Central Islip Latino group to open arts center 'for all of us'

Teatro Yerbabruja, the nonprofit group that organizes the yearly Puerto Rican / Hispanic Day Parade is preparing for the opening of its Central Islip community center. Credit: John Paraskevas
Advocates behind Long Island's Puerto Rican/Hispanic Day Parade are opening a community center Friday in Central Islip that group organizer Margarita Espada said will aim "to unite the different communities and build dialogue and civic engagement" through the arts.
Group members and volunteers have been hard at work renovating a rented property at 63 Carleton Ave. that formerly was a cellphone shop -- making furniture, painting the walls of a large storeroom in the back, and sprucing up the surrounding grounds.
Those spaces will become an art gallery that will double as an instructional area; a performance space for theater, fitness and dance; and a community garden, group volunteers said. They hope to fund the endeavor through class fees and donations.
The arts center for Teatro Experimental Yerbabruja, the nonprofit behind the project, will open at 7 p.m. tomorrow with a small exhibit from local artists and a performance of traditional string music from Puerto Rico. To start, the center will house a few art classes.
"Art is a very powerful tool for social changes," said Espada, 48, a theater lecturer at Stony Brook University who is Teatro's founder and artistic director. The area encompassing Central Islip, Brentwood and Bay Shore, where many Latinos and other immigrants live, has lacked a gathering place for artistic activities, she said.
"This community has a history of being neglected, and there's a lot of stigma about undocumented immigrants and gangs, but we have a lot of diversity here" that the group hopes to tap, Espada added.
The project has been in the works for months, even as the nonprofit scrambled this year to secure continued funding worth nearly $31,000 from the Suffolk County Legislature for the parade held every summer in Brentwood. The organization took the event over in 2012 after loss of sponsorships over the years.

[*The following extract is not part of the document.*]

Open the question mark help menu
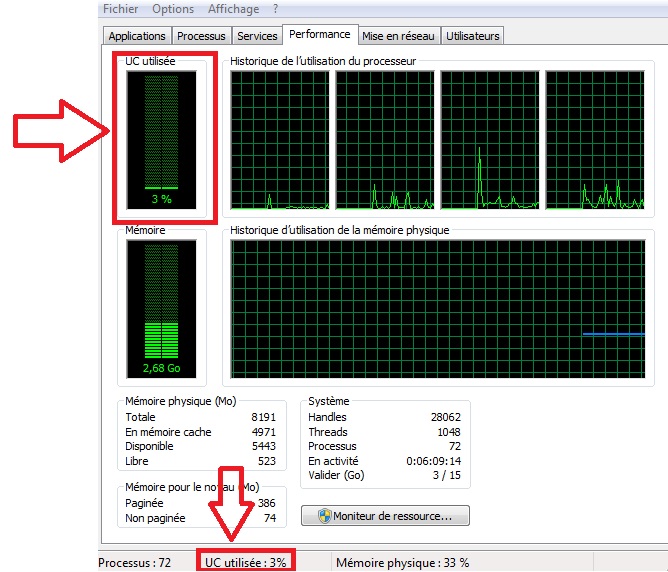668x572 pixels. pyautogui.click(x=276, y=9)
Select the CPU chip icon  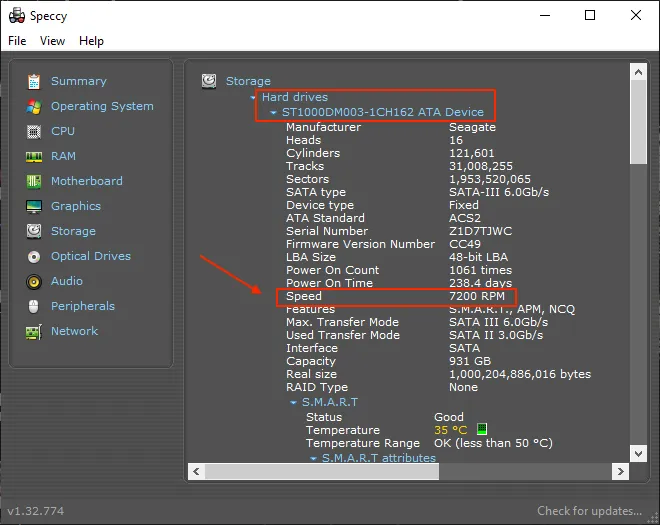34,131
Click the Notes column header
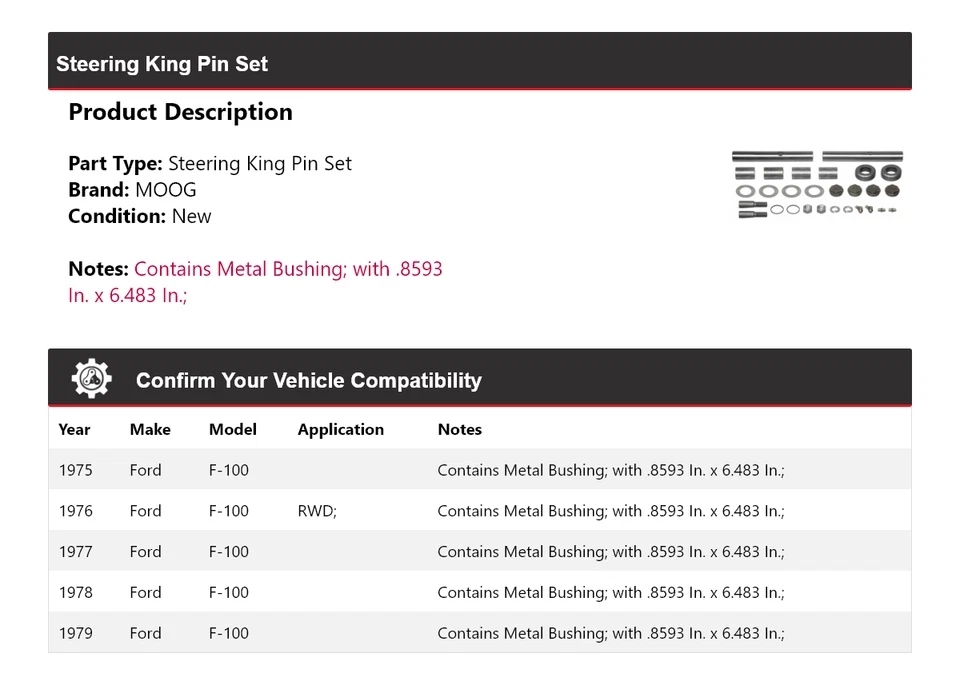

The owner of the property, part of a larger set of lots that includes rental apartments and yard space, is immigration attorney David Sperling. He said he is renting it to Teatro for $800 a month and giving the group flexibility in using the yard because he believes in the idea."This is all like a labor of love, done by volunteers," said Sperling, who acquired the property for $632,000 in 2008.

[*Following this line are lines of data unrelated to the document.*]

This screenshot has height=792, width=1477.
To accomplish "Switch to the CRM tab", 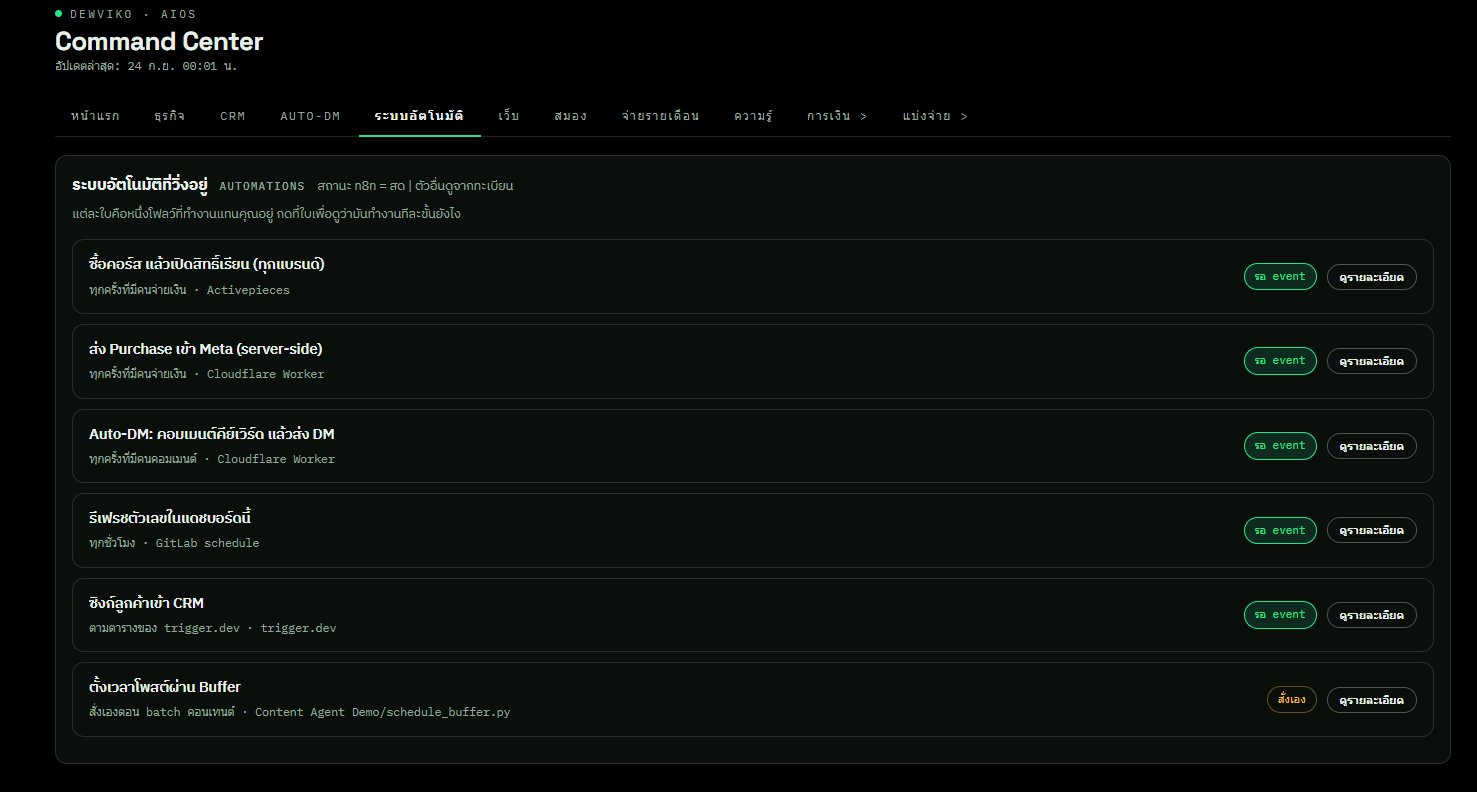I will coord(232,116).
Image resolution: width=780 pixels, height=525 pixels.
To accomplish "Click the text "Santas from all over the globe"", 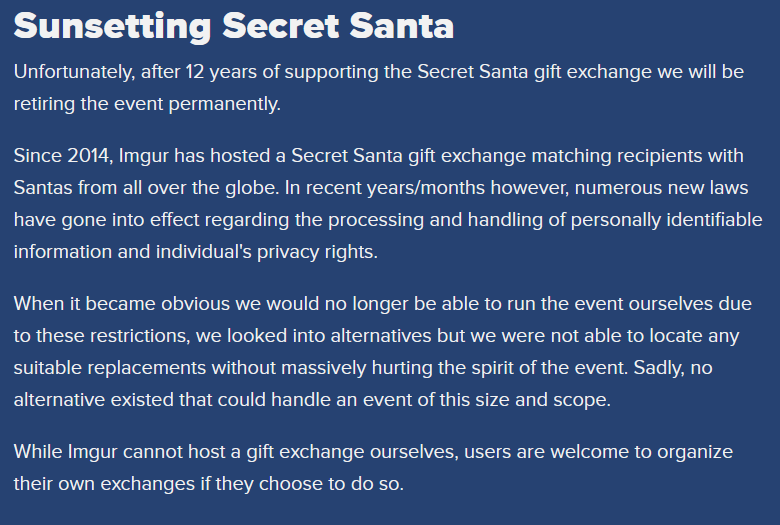I will [145, 188].
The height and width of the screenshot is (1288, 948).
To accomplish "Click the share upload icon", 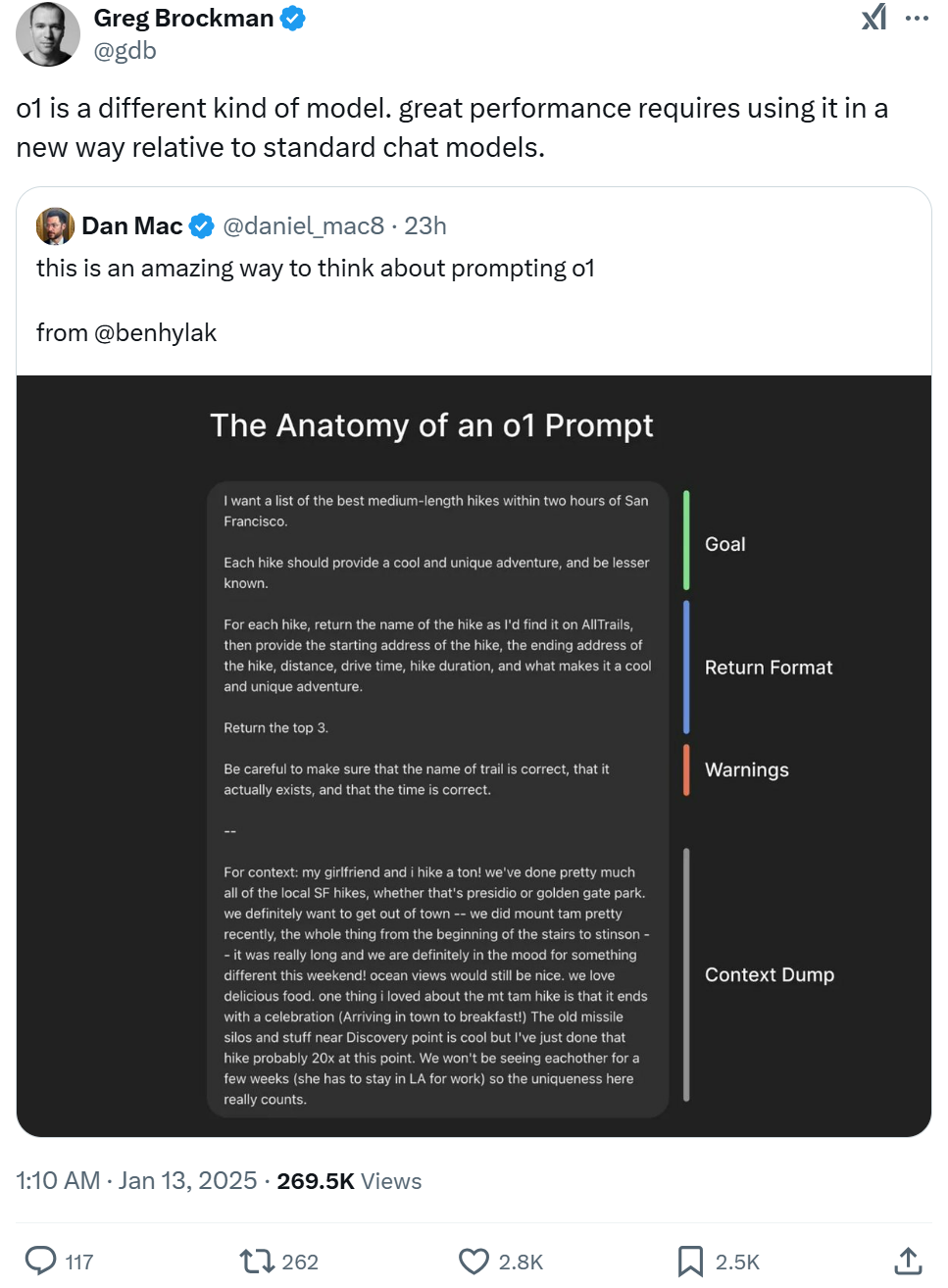I will pos(908,1261).
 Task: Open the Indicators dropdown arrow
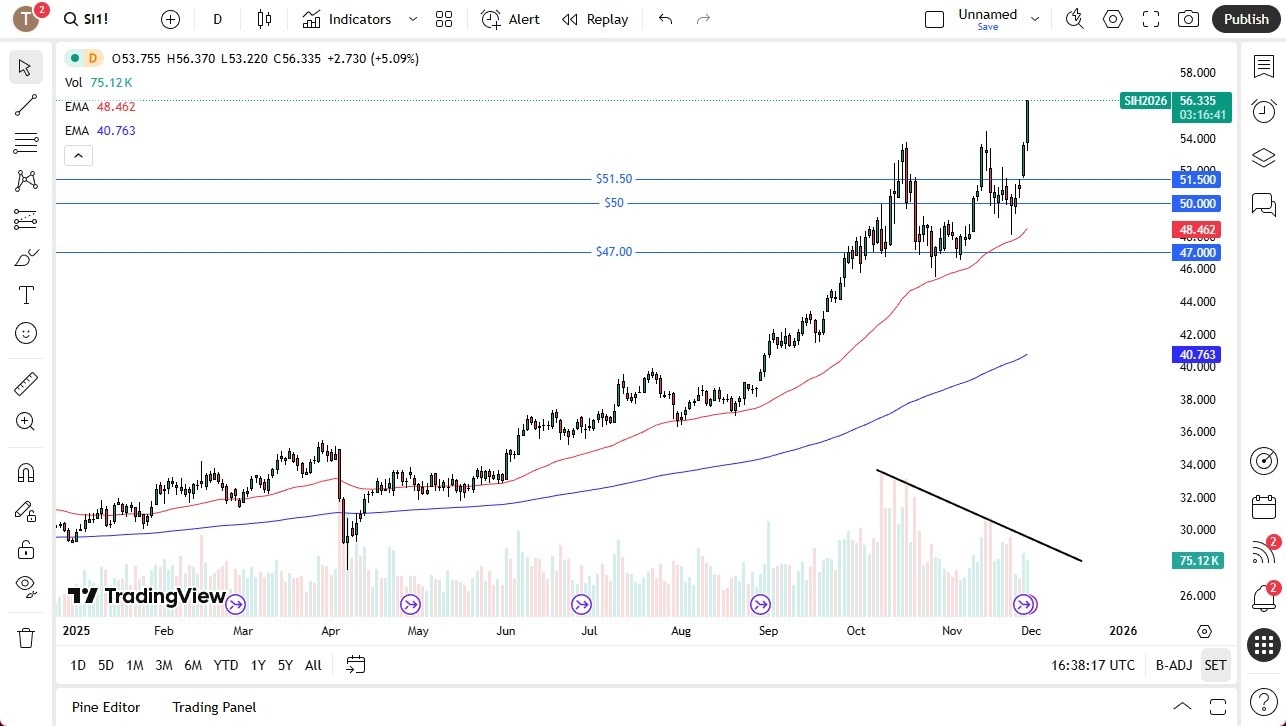point(412,18)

The group's members are hopeful they will attract more residents and partnerships from area institutions with the year-round venue for artists and community art projects.
They already have received help from area residents and students from Harvard University and Stony Brook University in designing furniture, clearing debris from the lot and painting the center's walls.

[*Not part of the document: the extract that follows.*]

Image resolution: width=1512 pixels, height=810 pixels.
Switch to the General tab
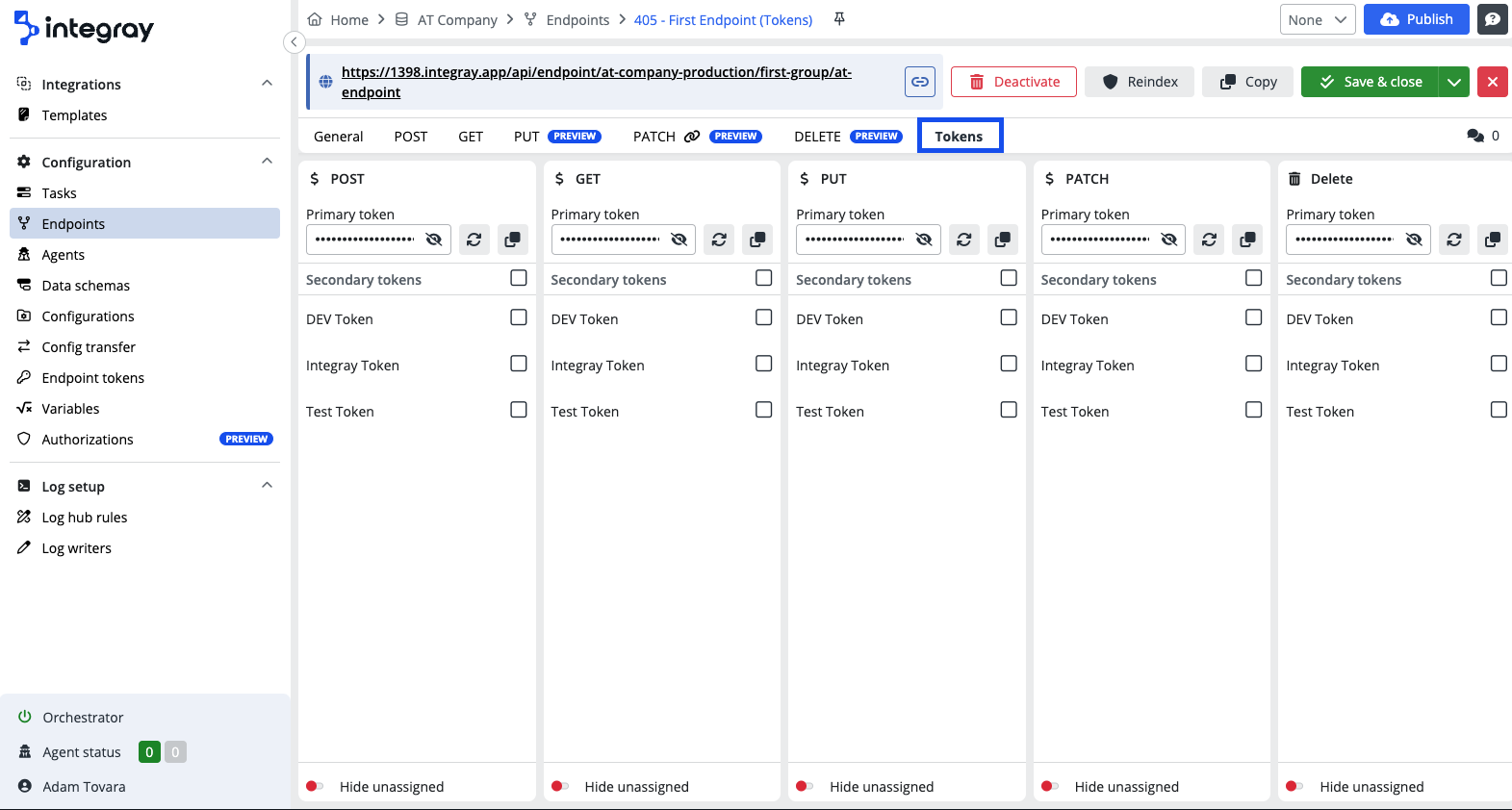[x=338, y=137]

"We had people with nails, with drills, from one end of the room to the other," said Angel Paniagua, 65, a landscape painter who will coordinate local exhibits.
He called the project "a work of passion."
Luz Velázquez, a group board member who is an art teacher at Central Islip Senior High School, said the center could grow into an after-school resource for students who "cannot take advantage of all the programs in other areas."
José Galindo, owner of the Viva Mexico restaurant less than a block away, sees the center as a "very positive" addition to the street, lined by Latino restaurants and small shops, including a barbershop, a hair salon and Laundromat.
"It's a place that could be for all of us," he said in Spanish.
Galindo said he may even take his guitar and go there and perform -- something he hasn't done in years.